最後まで聴き通せば、カンブルランの「意図」が見えてきたようです。これは東洋のオーケストラが西洋の音楽ファンに披露するプログラム。前半の武満とバルトークは東洋を代表する作曲であり、後半のアイヴスもドヴォルザークも、所謂西洋先進国のクラシックから波紋のように広がっていった非ヨーロッパ的な音楽。
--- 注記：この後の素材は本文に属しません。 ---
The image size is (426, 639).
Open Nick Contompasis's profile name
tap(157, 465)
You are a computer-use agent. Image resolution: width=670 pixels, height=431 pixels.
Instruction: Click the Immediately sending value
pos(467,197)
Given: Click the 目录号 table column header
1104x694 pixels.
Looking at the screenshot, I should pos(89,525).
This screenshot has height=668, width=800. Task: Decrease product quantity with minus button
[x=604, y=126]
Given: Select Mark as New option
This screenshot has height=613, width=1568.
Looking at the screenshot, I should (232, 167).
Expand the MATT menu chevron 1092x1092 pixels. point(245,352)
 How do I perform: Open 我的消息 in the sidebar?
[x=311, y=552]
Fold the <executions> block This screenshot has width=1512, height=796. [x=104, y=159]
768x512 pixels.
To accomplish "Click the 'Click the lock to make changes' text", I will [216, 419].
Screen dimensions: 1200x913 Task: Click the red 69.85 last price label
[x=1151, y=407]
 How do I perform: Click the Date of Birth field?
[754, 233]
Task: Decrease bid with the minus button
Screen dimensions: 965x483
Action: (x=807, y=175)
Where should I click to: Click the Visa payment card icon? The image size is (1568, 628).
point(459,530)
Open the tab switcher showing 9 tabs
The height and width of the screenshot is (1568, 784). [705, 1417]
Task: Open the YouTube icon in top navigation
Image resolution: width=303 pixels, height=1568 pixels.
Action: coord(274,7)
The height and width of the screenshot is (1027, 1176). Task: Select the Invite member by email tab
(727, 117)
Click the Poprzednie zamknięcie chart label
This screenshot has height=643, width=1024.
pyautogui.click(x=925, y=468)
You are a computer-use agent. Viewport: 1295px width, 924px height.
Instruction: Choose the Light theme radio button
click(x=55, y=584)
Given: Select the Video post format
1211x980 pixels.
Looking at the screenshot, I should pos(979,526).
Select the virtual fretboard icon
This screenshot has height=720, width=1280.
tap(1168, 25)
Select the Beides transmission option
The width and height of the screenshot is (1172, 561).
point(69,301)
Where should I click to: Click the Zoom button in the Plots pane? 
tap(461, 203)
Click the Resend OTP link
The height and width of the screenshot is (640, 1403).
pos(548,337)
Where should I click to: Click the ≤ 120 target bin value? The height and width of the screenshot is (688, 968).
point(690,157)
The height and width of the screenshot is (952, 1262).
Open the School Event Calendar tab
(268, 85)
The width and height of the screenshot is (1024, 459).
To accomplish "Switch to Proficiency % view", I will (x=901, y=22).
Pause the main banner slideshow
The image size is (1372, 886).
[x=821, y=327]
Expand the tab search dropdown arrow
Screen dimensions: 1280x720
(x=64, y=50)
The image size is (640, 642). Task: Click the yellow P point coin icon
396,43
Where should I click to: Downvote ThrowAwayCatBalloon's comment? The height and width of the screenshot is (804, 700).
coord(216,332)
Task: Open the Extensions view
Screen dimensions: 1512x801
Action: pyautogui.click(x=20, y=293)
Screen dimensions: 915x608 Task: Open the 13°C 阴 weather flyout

更に1977年の武満、1945年のバルトーク、1908年のアイヴスと続き、最後はアイヴスから僅か15年しか差が無い1893年のドヴォルザークと時代を遡って行きます。これではドヴォルザークは現代の視点から見た、現代音楽の出発点としての新世界交響曲に成せざるを得ないでしょう。しかもアイヴスとドヴォルザークは続けて演奏され、旧世界(ヨーロッパ)への問いかけにもなる。
その問いが何か、答えは出るのか。それは聴き手一人一人が個々に考えることで、演奏会はあくまでも示唆するに留まります。これは東京でもベルリンでもワルシャワでもケルンでも同じでしょう。